What you will do:
Your reply should be a single number, the count of lines in the records that contain the string "agent".

Material to process:
-=-=-

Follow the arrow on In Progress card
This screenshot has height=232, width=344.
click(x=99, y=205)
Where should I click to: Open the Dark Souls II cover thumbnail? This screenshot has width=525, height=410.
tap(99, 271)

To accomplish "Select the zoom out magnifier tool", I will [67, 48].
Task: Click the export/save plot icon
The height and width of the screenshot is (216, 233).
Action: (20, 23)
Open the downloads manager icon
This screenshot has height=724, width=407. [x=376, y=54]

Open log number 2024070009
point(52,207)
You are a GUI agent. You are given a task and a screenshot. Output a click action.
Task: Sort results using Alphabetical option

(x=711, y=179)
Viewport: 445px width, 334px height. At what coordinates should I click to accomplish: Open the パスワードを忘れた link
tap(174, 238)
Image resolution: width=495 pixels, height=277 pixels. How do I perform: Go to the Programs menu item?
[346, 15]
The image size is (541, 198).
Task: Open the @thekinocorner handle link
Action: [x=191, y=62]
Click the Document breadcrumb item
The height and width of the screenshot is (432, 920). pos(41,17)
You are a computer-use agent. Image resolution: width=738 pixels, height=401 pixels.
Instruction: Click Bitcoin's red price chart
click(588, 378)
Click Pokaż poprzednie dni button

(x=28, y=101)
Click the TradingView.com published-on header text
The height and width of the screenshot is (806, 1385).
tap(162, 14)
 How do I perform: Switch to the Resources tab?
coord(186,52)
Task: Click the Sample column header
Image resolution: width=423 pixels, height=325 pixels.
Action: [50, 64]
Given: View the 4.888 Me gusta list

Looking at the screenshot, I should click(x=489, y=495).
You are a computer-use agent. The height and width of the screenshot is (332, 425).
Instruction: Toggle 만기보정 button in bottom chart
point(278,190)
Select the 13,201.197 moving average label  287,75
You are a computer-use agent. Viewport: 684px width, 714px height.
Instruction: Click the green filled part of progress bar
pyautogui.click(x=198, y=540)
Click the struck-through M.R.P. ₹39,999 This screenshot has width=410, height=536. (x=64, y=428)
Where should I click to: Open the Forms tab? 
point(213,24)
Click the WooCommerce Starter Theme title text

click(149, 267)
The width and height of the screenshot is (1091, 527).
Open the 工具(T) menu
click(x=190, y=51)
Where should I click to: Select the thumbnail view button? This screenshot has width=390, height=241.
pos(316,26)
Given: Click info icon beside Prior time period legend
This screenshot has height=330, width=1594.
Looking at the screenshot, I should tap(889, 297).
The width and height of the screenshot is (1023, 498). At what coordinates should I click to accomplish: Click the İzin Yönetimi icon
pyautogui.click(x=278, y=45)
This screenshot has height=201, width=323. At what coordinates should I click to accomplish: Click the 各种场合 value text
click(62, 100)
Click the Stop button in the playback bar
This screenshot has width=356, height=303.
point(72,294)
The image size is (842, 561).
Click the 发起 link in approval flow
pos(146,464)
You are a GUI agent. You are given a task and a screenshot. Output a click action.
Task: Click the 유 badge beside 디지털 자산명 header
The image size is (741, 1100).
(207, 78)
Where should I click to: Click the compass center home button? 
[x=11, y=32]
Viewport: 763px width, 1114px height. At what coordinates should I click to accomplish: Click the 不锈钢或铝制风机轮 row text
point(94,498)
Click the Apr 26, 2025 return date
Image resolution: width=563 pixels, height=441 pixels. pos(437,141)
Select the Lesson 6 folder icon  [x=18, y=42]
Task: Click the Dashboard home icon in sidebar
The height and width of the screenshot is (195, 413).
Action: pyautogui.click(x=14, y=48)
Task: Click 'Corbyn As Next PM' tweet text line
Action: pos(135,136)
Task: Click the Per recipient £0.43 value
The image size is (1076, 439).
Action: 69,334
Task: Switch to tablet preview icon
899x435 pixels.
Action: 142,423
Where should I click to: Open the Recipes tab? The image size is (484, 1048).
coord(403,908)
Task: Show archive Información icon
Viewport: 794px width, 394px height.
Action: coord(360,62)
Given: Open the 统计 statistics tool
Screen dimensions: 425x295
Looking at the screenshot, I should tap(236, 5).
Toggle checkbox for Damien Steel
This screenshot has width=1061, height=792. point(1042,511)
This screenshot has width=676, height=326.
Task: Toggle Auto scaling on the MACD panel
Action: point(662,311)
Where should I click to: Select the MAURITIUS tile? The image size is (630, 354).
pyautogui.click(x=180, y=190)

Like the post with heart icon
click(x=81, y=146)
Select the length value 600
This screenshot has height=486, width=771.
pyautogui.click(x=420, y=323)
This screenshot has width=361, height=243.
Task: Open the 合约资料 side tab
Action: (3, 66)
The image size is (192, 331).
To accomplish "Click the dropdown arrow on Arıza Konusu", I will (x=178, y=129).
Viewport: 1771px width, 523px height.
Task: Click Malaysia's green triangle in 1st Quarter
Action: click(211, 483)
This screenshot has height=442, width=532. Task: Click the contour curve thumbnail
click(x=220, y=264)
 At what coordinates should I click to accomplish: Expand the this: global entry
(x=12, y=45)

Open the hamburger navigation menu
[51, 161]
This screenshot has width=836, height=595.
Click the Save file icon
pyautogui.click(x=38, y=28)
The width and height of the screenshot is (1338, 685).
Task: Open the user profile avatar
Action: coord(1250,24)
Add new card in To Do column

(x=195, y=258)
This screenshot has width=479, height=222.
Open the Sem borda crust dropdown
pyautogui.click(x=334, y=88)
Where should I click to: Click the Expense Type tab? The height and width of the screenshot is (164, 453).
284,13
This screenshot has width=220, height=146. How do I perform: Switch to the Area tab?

-=-=-

Task output:
5